Researchers have tried to ask a commonly asked question- Why do women live longer than men? Women have some natural physical advantages as to why they live longer than men.
While this gender gap is not fully understood, it is well known that there are more reasons than just the typical riskier behaviors of some men, including smoking and drinking alcohol. It is thought to be, in part, due to estrogen protecting women from heart disease for a longer period in life. In trying to understand why women age slower than men, researchers have looked at the rate of cellular aging. One of the biological differences from birth is that women have longer telomeres.
Scientists have long understood the importance of telomeres in healthy longevity. In her Keynote Address at the upcoming North American Menopause Society (NAMS) Annual Meeting, Dr. Elissa Epel from the University of California in San Francisco will provide a detailed look at those factors that modulate telomere length, with special emphasis on women's reproductive health, hormones, and mental health.

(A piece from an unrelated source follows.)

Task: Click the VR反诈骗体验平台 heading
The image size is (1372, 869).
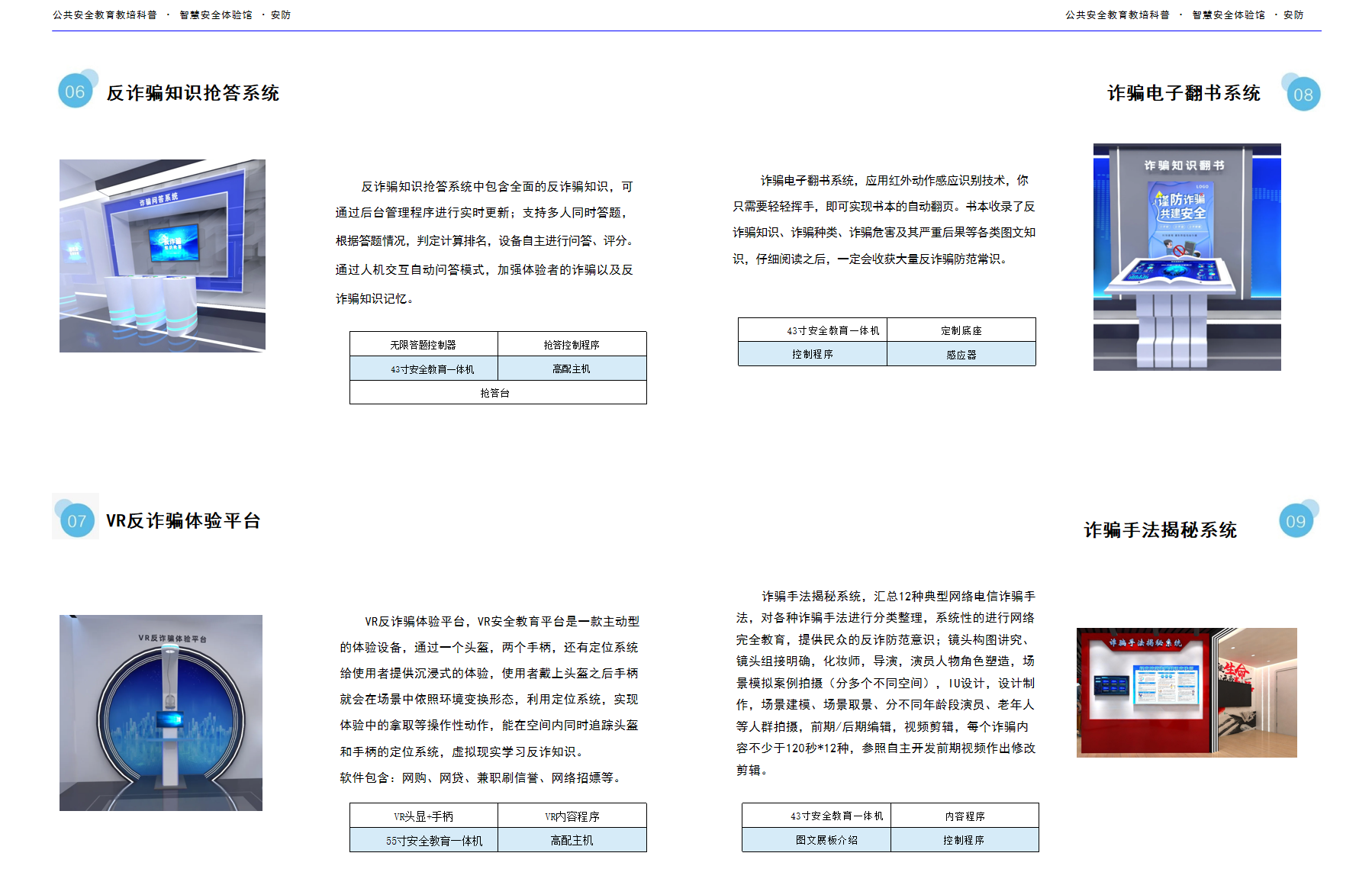Action: point(183,521)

Longer telomeres predict less cardiovascular disease and, in many instances, a longer life for both men and women. "Some experimental studies suggest estrogen exposure increases the activity of telomerase, the enzyme that can protect and elongate telomeres," said Dr. Epel.
She warns, however, that telomeres can be shortened prematurely by stress and chronic or childhood psychological adversity. The findings are present in Menopause: The Journal of the North American Menopause Society.